Hauptsache entscheiden: Frau arbeitet am Laptop
© 4Max / Adobe Stock
Im Leben stehen wir immer wieder vor Entscheidungen, die über unseren weiteren Weg bestimmen. Janna bekam als Selbstständige das Angebot einer Vollzeitstelle – wie ist sie damit umgegangen?
Protokoll: Narimaan Nikbakht

Die Entscheidung:

Janna, 39 und Mutter von 6-jährigen Zwillingen, arbeitet als selbständige Marketing-Beraterin. Bislang lief es gut, seit ein paar Monaten bekommt aber auch sie die Folgen der Energiekrise deutlich zu spüren. Sie muss um Aufträge bangen, fühlt sich immer unwohler. Da bietet ihr ein kleines Start-up eine feste Vollzeitstelle an. Auf den ersten Blick mehr Sicherheit – aber ist sie wirklich bereit ihre mühsam aufgebaute Freelancer-Existenz aufzugeben?

Die Hintergründe:

"Vor gut einem Jahr zog ich mit meiner Familie von Hamburg nach Meppen, eine kleine Kreisstadt in Niedersachsen - zurück in die Heimat. Zuvor hatte ich jahrelang in den besten Werbeagenturen Deutschlands gearbeitet – ein Job mit Prestige. Aber er bedeutete auch, bis spät abends zu arbeiten, oft 50 Stunden pro Woche. Mit Mitte Zwanzig war das okay. Inzwischen aber war ich Mutter und hetzte durchs Leben: Schnell zum Einkaufen, die Kinder holen, die Wäsche machen. Auch in der Agentur setzte ich mich unter Druck, arbeitete noch strukturierter - stets mit dem Ziel vor Augen, um Punkt 15 Uhr den Stift fallen lassen zu können. Schließlich wollte ich meine Kinder nicht verzweifelt wartend vor der Kita vorfinden. Dafür erntete ich im Hipster-Büro oft schiefe Blicke – die anderen saßen ja wieder mal bis 22 Uhr da. Ich fühlte mich erschöpft und ausgelaugt.

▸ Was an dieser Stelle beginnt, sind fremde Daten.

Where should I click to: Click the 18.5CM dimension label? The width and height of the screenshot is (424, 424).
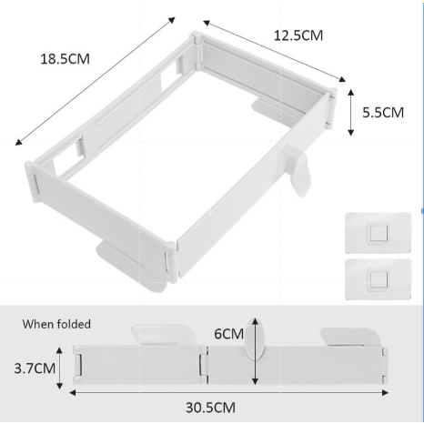point(65,58)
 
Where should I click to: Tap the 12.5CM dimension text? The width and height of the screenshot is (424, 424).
point(298,35)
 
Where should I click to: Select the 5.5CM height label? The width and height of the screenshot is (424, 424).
point(383,113)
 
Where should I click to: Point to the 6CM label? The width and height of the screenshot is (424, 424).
point(228,334)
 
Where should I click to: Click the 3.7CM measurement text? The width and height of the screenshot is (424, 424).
point(35,368)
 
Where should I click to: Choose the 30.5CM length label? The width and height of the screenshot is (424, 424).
point(210,408)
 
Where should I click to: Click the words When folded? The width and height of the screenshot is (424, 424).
point(56,324)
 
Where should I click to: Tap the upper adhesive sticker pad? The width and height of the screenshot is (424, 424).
point(378,233)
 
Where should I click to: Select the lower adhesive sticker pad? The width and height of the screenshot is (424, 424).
point(378,279)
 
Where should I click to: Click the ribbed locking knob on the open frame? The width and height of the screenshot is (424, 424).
point(298,171)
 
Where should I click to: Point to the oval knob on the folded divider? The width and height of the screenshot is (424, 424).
point(255,338)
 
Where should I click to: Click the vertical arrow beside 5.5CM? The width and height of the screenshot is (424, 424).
point(351,113)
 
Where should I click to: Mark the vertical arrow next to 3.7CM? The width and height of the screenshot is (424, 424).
point(59,368)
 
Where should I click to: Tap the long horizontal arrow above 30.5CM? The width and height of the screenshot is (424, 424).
point(229,393)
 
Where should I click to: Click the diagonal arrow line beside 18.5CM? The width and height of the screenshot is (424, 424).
point(96,81)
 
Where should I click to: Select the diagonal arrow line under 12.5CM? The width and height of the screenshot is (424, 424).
point(274,51)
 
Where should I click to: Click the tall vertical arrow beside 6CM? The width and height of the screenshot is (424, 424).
point(255,351)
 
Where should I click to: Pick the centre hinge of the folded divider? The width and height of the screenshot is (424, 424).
point(204,365)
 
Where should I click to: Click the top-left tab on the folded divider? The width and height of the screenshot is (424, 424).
point(163,334)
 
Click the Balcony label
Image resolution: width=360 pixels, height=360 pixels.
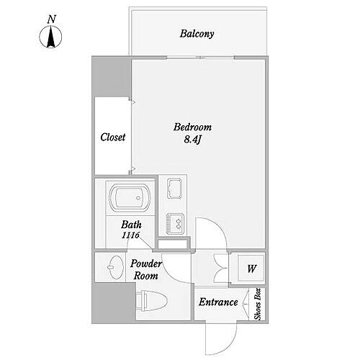pyautogui.click(x=197, y=34)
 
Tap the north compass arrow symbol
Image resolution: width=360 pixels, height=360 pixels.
pyautogui.click(x=50, y=37)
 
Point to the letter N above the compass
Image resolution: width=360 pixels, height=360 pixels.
pyautogui.click(x=52, y=19)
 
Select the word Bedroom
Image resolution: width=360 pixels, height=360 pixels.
pyautogui.click(x=192, y=127)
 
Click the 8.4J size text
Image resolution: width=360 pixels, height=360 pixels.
pyautogui.click(x=192, y=140)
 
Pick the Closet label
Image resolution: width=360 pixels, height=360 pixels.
pyautogui.click(x=113, y=138)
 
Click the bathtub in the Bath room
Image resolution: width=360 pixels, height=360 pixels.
pyautogui.click(x=130, y=198)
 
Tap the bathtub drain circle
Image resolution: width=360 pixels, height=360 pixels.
pyautogui.click(x=138, y=198)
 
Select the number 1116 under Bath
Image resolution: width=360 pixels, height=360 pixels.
pyautogui.click(x=130, y=235)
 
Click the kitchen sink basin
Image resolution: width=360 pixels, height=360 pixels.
pyautogui.click(x=174, y=189)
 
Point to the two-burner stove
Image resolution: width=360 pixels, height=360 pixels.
pyautogui.click(x=175, y=223)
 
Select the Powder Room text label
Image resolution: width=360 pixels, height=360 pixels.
pyautogui.click(x=146, y=270)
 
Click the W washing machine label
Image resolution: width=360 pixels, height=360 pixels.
pyautogui.click(x=251, y=269)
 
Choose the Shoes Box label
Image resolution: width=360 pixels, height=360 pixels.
pyautogui.click(x=258, y=304)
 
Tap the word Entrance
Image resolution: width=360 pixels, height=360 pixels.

Dann kam der Tag, an dem ich eine Zigarettenmarke betreuen sollte. Schlagartig wurde mir klar, dass in meiner Karriere der Sinn allzu oft auf der Strecke geblieben war. Den wünschte ich mir aber. So machte ich mich selbstständig. Das war beängstigend und verlockend zugleich. Würde ich genügend Kunden finden? Reichten meine Kontakte aus? War ich für die Solo-Nummer geschaffen? Doch alles lief gut. Ich genoss es im Homeoffice zu arbeiten, meine Zeit frei einzuteilen und mir die Kunden auszusuchen: Yogalehrer:innen, Ernährungsberater:innen, Caféhaus-Gründer:innen. Ich unterstützte sie dabei, im Internet sichtbarer zu werden. Baute ihre Homepages auf - und fand das erfüllender, als Zigaretten zu vermarkten. Ich verdiente sogar mehr. Und nachmittags konnte ich nun mit meinen Söhnen Ausflüge unternehmen. Darum ging es ja auch: trotz Beruf mehr freie Stunden mit der Familie zu verbringen. In Hamburg wurde es uns in unserem Reihenhaus zu eng. So zogen wir für mehr Platz zurück in die Nähe meiner Eltern.

Willst du deine Freiheit aufgeben, alles, was du dir bis jetzt aufgebaut hast?

Dann kam die Energiekrise und die Aufträge ließen merklich nach. Ich fing an, mir Sorgen zu machen – auch wenn mein Mann als Festangestellter gut verdient. Als ich hörte, dass das Start-up "Greenflash" freie Mitarbeiter suchte, machte mich das neugierig. Mir gefiel, dass die Firma dafür kämpft, riesige Dachflächen von Unternehmen mit Solaranlagen auszustatten. Der Elan der jungen Kollegen beeindruckte mich. Als man mich fragte, ob ich als Marketing-Managerin in Teilzeit anfangen wollte, schlug ich ein – und arbeitete weiter frei dazu. Nun aber liegt mir ein Angebot in Vollzeit vor. Zum einen finde ich die Idee gut, da ich dazu neige, ohnehin mehr zu arbeiten, als geplant und ausgemacht. Ich kann mich irgendwie schlecht abgrenzen. Und ein sinnvoller Job ist es auch. Dann aber kommen wieder diese Stimmen: Aber willst du wirklich deine Freiheit aufgeben, alles, was du dir bis jetzt aufgebaut hast? Ich bin hin- und hergerissen…

Die Expertin:

Ragnhild Struss ist Psychologin und Gründerin von Struss & Claussen Personal Development, einer der führenden Karriereberatungen in Deutschland, sagt:

"Das Wichtigste ist, dass Janna sich bessere Fragen stellt und ihren inneren Dialog darauf ausrichtet, ins Gestalten zu kommen. Momentan begibt sie sich mit ‚Ob‘-Fragen, ‚Entweder oder‘- und ‚Ja aber‘-Aussagen in eine Entscheidungsstarre. Statt sich zu fragen, „ob sie sich voll anstellen lassen soll?", könnte sie mit einer Wie-Frage ansetzen. Zum Beispiel: "Wie schaffe ich es, die Vorteile der Selbständigkeit in die Festanstellung zu übertragen?" Durch diese Formulierung wird ihr Inneres nach kreativen Lösungen suchen und automatisch Folgefragen stellen, z. B.: "Welche Aspekte stressen mich und binden unnötig viel Energie?", "Wie lassen sich diese minimieren?" oder "Mit wem arbeite ich besonders gut zusammen? Und warum?"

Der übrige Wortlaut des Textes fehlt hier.